INSTRUCTION: Extend the forum thread about listing every possible word of n letters, continuing from its final line.

QUOTED PASSAGE:

+--

List all possible words with n letters

Question

I want to list all possible words with n letters where the first letter can be a1 or a2, the second can be b1, b2 or b3, the third can be c1 or c2, ... Here's a simple example input-output for n=2 with each letter having 2 alternatives:

• input = [["a","b"],["c","d"]]
• output = ["ac", "ad", "bc", "bd"]

I tried doing this recursively by creating all possible words with the first 2 letters first, so something like this:

def go(l):
    if len(l) > 2:
        head = go(l[0:2])
        tail = l[2:]
        tail.insert(0, head)
        go(tail)
    elif len(l) == 2:
        res = []
        for i in l[0]:
            for j in l[1]:
                res.append(i+j)
        return res
    elif len(l) == 1:
        return l
    else:
        return None

However, this becomes incredibly slow for large n or many alternatives per letter. What would be a more efficient way to solve this?

Thanks

Answer 1

I think you just want itertools.product here:

>>> from itertools import product
>>> lst = ['ab', 'c', 'de']
>>> words = product(*lst)
>>> list(words)

+--

PROVIDED MATERIAL:

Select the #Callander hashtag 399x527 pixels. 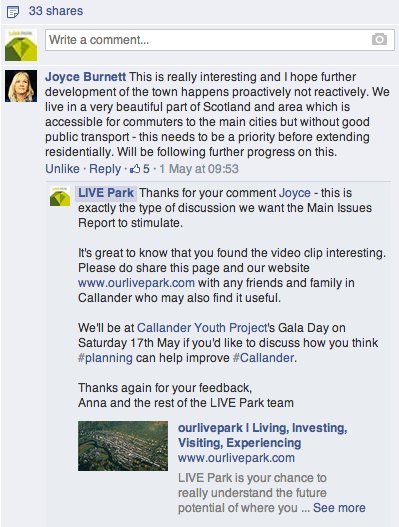(x=264, y=358)
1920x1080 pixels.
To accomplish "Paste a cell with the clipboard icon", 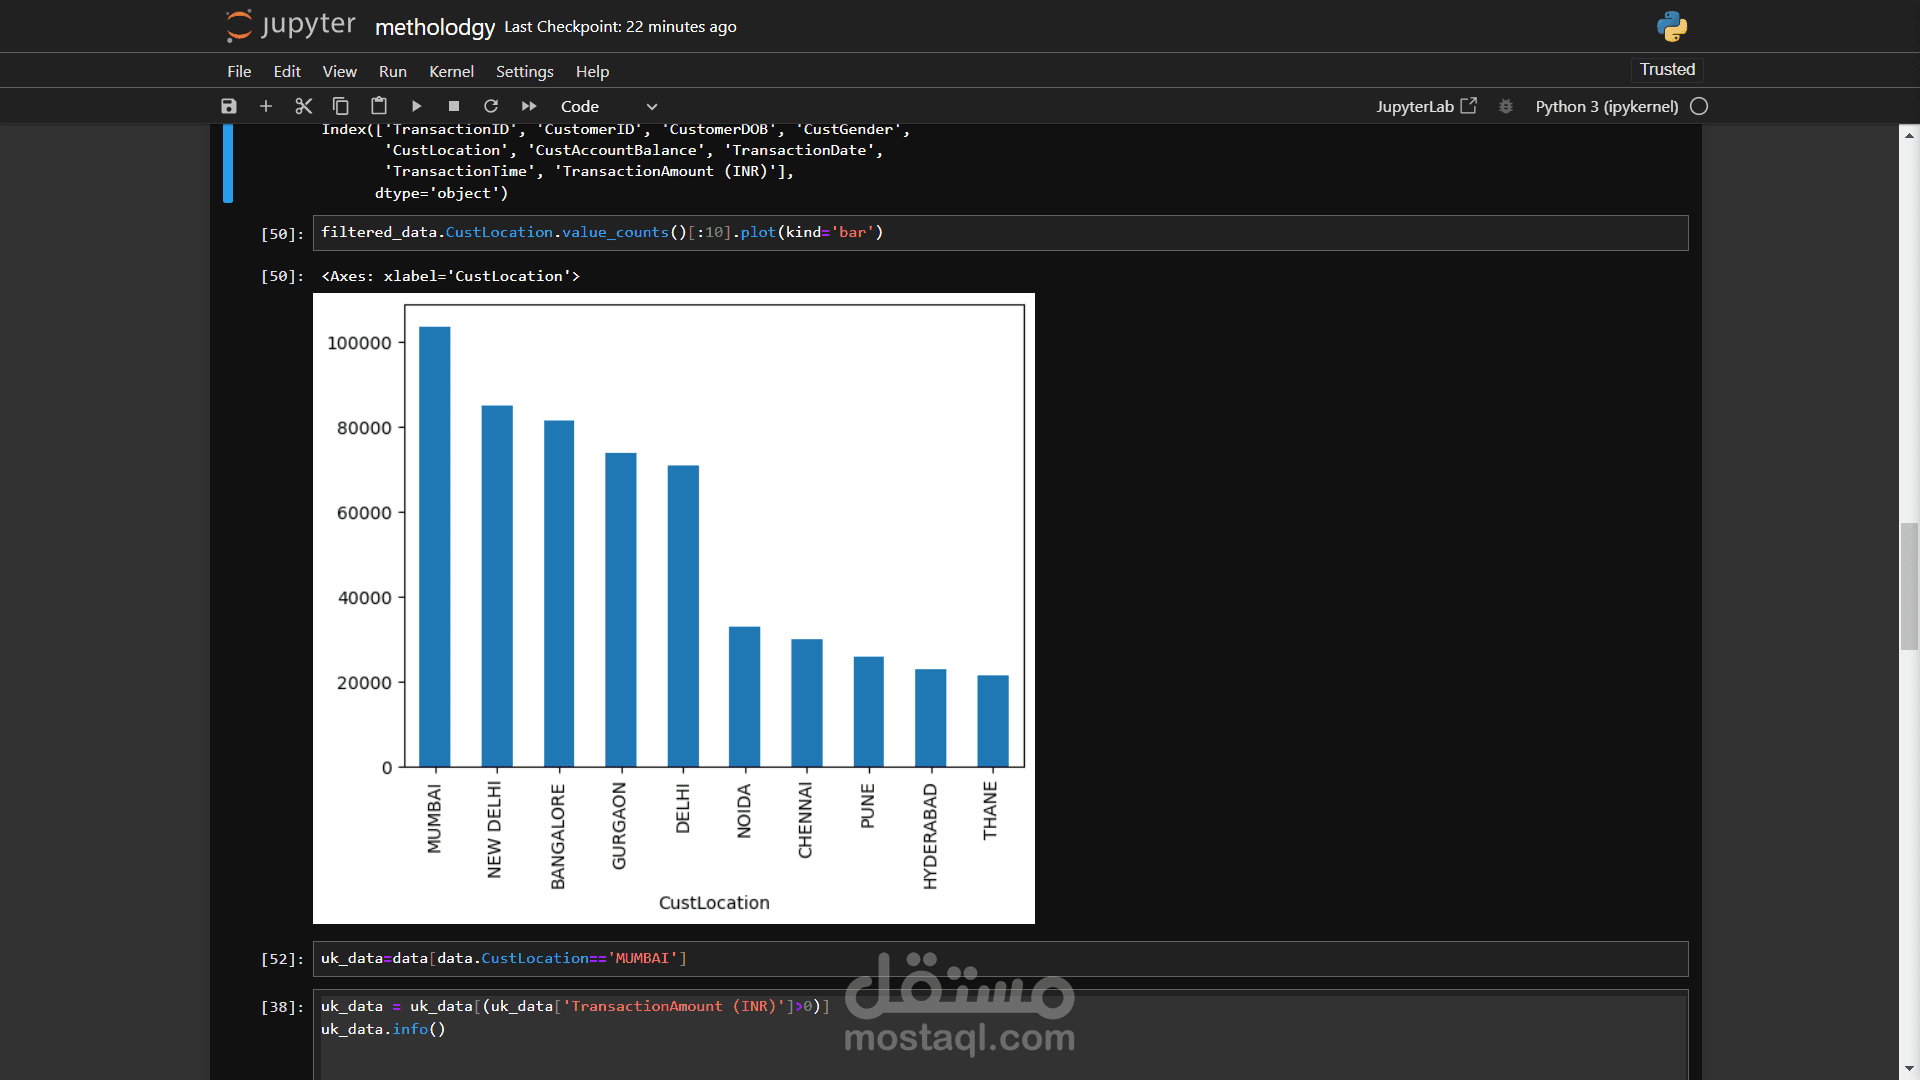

+--

EXERCISE OUTPUT:
[('a', 'c', 'd'), ('a', 'c', 'e'), ('b', 'c', 'd'), ('b', 'c', 'e')]`

Or, if you wanted them joined into words:

>>> [''.join(word) for word in product(*lst)]
['acd', 'ace', 'bcd', 'bce']

Or, with your example:

>>> lst = [["a","b"],["c","d"]]
>>> [''.join(word) for word in product(*lst)]
['ac', 'ad', 'bc', 'bd']

---

Of course for very large n or very large sets of letters (size m ), this will be slow. If you want to generate an exponentially large set of outputs ( O(m**n) ), that will take exponential time. But at least it has constant rather than exponential space (it generates one product at a time, instead of a giant list of all of them), and will be faster than what you were on your way to by a decent constant factor, and it's a whole lot simpler and harder to get wrong.

Answer 2

You can use the permutations from the built-in itertools module to achieve this, like so

>>> from itertools import permutations
>>> [''.join(word) for word in permutations('abc', 2)]
['ab', 'ac', 'ba', 'bc', 'ca', 'cb']

Answer 3

Generating all strings of some length with given alphabet :

test.py :

def generate_random_list(alphabet, length):
    if length == 0: return []
    c = [[a] for a in alphabet[:]]
    if length == 1: return c
    c = [[x,y] for x in alphabet for y in alphabet]
    if length == 2: return c
    for l in range(2, length):
        c = [[x]+y for x in alphabet for y in c]
    return c

if __name__ == "__main__":
    for p in generate_random_list(['h','i'],2):
        print p

---

$ python2 test.py

['h', 'h']
['h', 'i']
['i', 'h']
['i', 'i']

---

Next Way :

def generate_random_list(alphabet, length):
    c = []
    for i in range(length):
        c = [[x]+y for x in alphabet for y in c or [[]]]
    return c

if __name__ == "__main__":
    for p in generate_random_list(['h','i'],2):
        print p

Next Way :

import itertools
if __name__ == "__main__":
    chars = "hi"
    count = 2
    for item in itertools.product(chars, repeat=count):
        print("".join(item))

---

import itertools
print([''.join(x) for x in itertools.product('hi',repeat=2)])

Next Way :

from itertools import product
#from string import ascii_letters, digits

#for i in product(ascii_letters + digits, repeat=2):
for i in product("hi",repeat=2):
    print(''.join(i))